The following arguments come to my mind:

1. The feature should help to keep the system in a consistent and
well defined state. It should not depend on what patches were
installed before.

But the nops already accomplish that. If they didn't, then this patch
set has a major problem.

The nops are enough to keep the functionality but they might harm
the performance.

Livepatching is about preventing bugs without reboot. I could simply
imagine that ftrace on a hot patch might cause performance
problems on some workloads. And I would like to have a way out in
this case.

Anyway, I am reworking the patchset so that it implements your
approach first. The possibility to remove NOPs and replaced
livepatches is done via a followup patch. This might help
to discuss if the changes are worth it or not.


2. The feature should allow to unpatch some functions while keeping
the others patched.

The ftrace handler might cause some unwanted slowdown or other
problems. The performance might get restored only when we remove
the NOPs when they are not longer necessary.

I'd say simplicity and maintainability of the code is more important
than an (imagined) performance issue. The NOPs should be pretty fast
anyway.

Not to mention that my proposal would make the behavior less surprising
and more user friendly (reverting a 'replace' patch restores it to its
previous state).

If the "disable" way works as expected, see below.

Also it is less surprising only if people understand the stack of
patches. If they are familiar only with replace patches then it is
normal for them that the patches get replaced. It is then like
a package version update.


3. The handling of callbacks is already problematic. We run only
the ones from the last patch to make things easier.
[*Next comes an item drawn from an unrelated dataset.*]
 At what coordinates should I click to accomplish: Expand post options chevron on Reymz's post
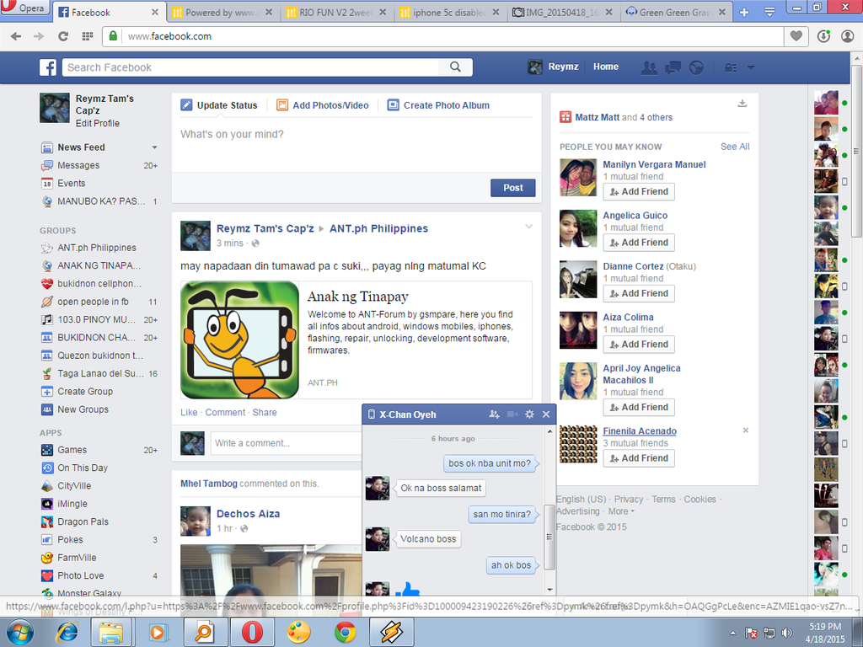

We would need to come with something more complicated if we
want to support rollback to "random" patches on the stack.
And support for random patches is fundamental at least
from my point of view.

Can you elaborate on what you mean by random patches and why it would
require something more complicated from the callbacks?

Let's say that we will use atomic replace for cumulative
patches. Then every new patch knows what earlier patches did.
It just did not know which of them was already installed. Therefore
it needs to detect what callbacks were already called. The callbacks
usually create or change something. So there should be something to check.
Therefore the way forward should be rather straightforward.

The way back is more problematic. The callbacks in the new cumulative
patch would need to store information about the previous state and
be able to restore it when the patch gets disabled. It might more
or less double the callbacks code and testing scenarios.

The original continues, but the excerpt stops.